Summary and Detailed Views

The power of a monitoring system also lies in its visualization capabilities, in providing real-time high-level summaries of the huge amount of data it collects in a way that’s easy and quick to digest. Out-of-the-box dashboards are a must in a monitoring system.

However, these reposts usually reveal the most commonly used metrics. Effective troubleshooting requires a high level of manipulation, for the dashboard to be customizable. You need to be able to graph any time series or report to correlate data from various sources and identify the cause of service failure.

Able to Collect and Correlate Metrics From Different Data Sources

Since it’s responsible for providing you with an overview of all the components across your infrastructure, a monitoring system must process data in various forms from various sources. For effective system monitoring and troubleshooting, you have to be able to visualize them in one place, see how their respective apps and services interact with each other in real time, and correlate them so that you can easily catch on the issue and instigate incident management if needed.

Capacity to Adapt to Changes in Your Environment or Monitoring Strategy

As we’ve already mentioned, your environment will inevitably evolve. The monitoring system must be flexible enough to easily adapt whenever you add new components to your infrastructure with little to no disruption. The same goes for outdated machines. If you need to remove them, the system has to manage the change without losing the data associated with it.

Consequently, you may need to measure new metrics as well, in which case, the ease with which you can set up new variables is important.

Flexible and Powerful Alerting

Of course, assessing its alerting features is one of the most important aspects when shopping for monitoring software. First, it needs to be able to push notifications through various channels. However, many systems do not deliver notifications themselves but offer integrations with other parties, which is not a bad thing. In fact, it makes the alerting system more flexible since all you need to do is use an API. Furthermore, the system should offer multiple options to personalize notifications triggers.

However, setting up alerting rules pertains strictly to the monitoring system. You need comprehensive solutions that allow you to define smart, robust and reliable alerting conditions that do not overwhelm you but red flag only meaningful events you should look into.

Check out our articles and learn about different types of monitoring tools and how they can help you ensure the health of your system components and infrastructure:

System Monitoring with Sematext

Available both on-prem and in the cloud, Sematext Cloud is a full observability solution that helps you monitor the health of your IT infrastructure in real time. It brings metrics, logs, and events under one roof for easier, faster, and better troubleshooting.

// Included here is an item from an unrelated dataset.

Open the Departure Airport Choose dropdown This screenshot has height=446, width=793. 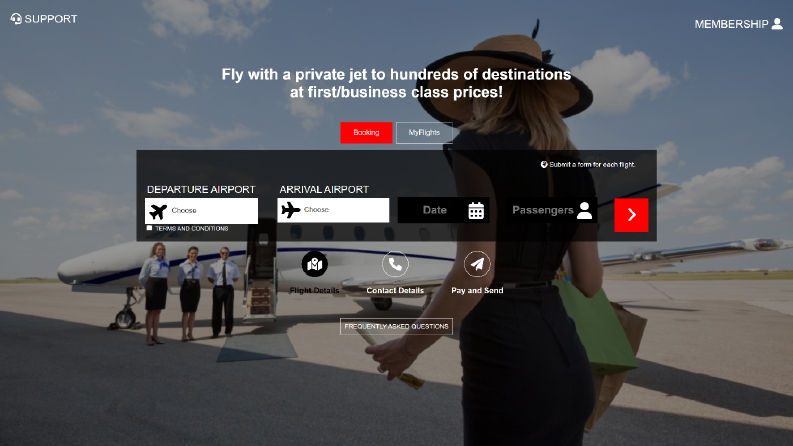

Log management capabilities allow you to ship and analyze any application or infrastructure logs, including serverless logs. You can keep tabs on your environments with network, database, processes, and inventory monitoring, and check on your users’ experiences with real user monitoring and your APIs with synthetic monitoring. Sematext supports microservices and containerized environments allowing you to monitor Kubernetes or Docker and the applications running inside them.

Sematext features powerful alerting, anomaly detection and scheduling, and rich, completely customizable dashboards where you can graph virtually everything to better see how your apps and services are interacting with each other.

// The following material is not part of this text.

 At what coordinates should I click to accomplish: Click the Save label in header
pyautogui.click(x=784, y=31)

There is a free trial so you can see how Sematext works with your favorite apps. You can read our monitoring guides to help you get started:

The Bottom Line

Whether you should or shouldn’t monitor your applications and services is not a question anymore. You definitely should. The question is how. Understanding monitoring systems is the first step. Collecting the right metrics from all the components in your infrastructure and defining meaningful and actionable alerts are key to a healthy production environment. However, setting up a monitoring system is no easy feat, but it’s definitely worth it. A reliable monitoring system helps you and your team detect and solve issues faster with minimum system downtime and impress your bosses.